(Collected data)

◇ ◇ ◇

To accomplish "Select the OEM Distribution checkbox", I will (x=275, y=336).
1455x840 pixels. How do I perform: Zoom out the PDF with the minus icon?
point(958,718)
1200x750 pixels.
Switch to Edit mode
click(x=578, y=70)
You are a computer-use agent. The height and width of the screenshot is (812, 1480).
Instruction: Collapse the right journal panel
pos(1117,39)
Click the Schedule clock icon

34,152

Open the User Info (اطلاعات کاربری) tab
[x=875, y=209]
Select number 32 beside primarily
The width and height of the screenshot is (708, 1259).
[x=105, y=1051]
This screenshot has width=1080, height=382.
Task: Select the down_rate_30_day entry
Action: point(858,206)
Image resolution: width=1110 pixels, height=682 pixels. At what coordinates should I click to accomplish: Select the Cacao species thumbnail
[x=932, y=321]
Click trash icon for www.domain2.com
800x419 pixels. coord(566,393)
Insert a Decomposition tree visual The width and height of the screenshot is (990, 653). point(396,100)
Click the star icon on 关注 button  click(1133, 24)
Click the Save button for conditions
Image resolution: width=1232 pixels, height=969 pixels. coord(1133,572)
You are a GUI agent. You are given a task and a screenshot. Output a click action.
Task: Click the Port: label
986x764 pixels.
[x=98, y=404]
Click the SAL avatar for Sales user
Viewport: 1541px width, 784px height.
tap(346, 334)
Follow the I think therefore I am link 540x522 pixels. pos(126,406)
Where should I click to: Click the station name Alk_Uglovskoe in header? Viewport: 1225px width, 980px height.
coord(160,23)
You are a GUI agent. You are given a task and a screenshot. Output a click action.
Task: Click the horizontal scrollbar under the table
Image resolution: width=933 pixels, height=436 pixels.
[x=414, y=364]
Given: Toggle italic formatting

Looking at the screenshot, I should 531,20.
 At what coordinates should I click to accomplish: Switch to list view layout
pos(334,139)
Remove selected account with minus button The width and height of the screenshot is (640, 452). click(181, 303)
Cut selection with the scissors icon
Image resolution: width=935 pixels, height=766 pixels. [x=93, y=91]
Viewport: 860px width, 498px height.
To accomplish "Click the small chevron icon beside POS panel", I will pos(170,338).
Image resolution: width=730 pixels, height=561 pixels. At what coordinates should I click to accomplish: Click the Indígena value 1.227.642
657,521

◇ ◇ ◇

● WORK TO BE COMPLETED
All lines of the data above must be returned exactly.

● WRITTEN ANSWER
To accomplish "Select the OEM Distribution checkbox", I will (x=275, y=336).
1455x840 pixels. How do I perform: Zoom out the PDF with the minus icon?
point(958,718)
1200x750 pixels.
Switch to Edit mode
click(x=578, y=70)
You are a computer-use agent. The height and width of the screenshot is (812, 1480).
Instruction: Collapse the right journal panel
pos(1117,39)
Click the Schedule clock icon

34,152

Open the User Info (اطلاعات کاربری) tab
[x=875, y=209]
Select number 32 beside primarily
The width and height of the screenshot is (708, 1259).
[x=105, y=1051]
This screenshot has width=1080, height=382.
Task: Select the down_rate_30_day entry
Action: point(858,206)
Image resolution: width=1110 pixels, height=682 pixels. At what coordinates should I click to accomplish: Select the Cacao species thumbnail
[x=932, y=321]
Click trash icon for www.domain2.com
800x419 pixels. coord(566,393)
Insert a Decomposition tree visual The width and height of the screenshot is (990, 653). point(396,100)
Click the star icon on 关注 button  click(1133, 24)
Click the Save button for conditions
Image resolution: width=1232 pixels, height=969 pixels. coord(1133,572)
You are a GUI agent. You are given a task and a screenshot. Output a click action.
Task: Click the Port: label
986x764 pixels.
[x=98, y=404]
Click the SAL avatar for Sales user
Viewport: 1541px width, 784px height.
tap(346, 334)
Follow the I think therefore I am link 540x522 pixels. pos(126,406)
Where should I click to: Click the station name Alk_Uglovskoe in header? Viewport: 1225px width, 980px height.
coord(160,23)
You are a GUI agent. You are given a task and a screenshot. Output a click action.
Task: Click the horizontal scrollbar under the table
Image resolution: width=933 pixels, height=436 pixels.
[x=414, y=364]
Given: Toggle italic formatting

Looking at the screenshot, I should 531,20.
 At what coordinates should I click to accomplish: Switch to list view layout
pos(334,139)
Remove selected account with minus button The width and height of the screenshot is (640, 452). click(181, 303)
Cut selection with the scissors icon
Image resolution: width=935 pixels, height=766 pixels. [x=93, y=91]
Viewport: 860px width, 498px height.
To accomplish "Click the small chevron icon beside POS panel", I will pos(170,338).
Image resolution: width=730 pixels, height=561 pixels. At what coordinates should I click to accomplish: Click the Indígena value 1.227.642
657,521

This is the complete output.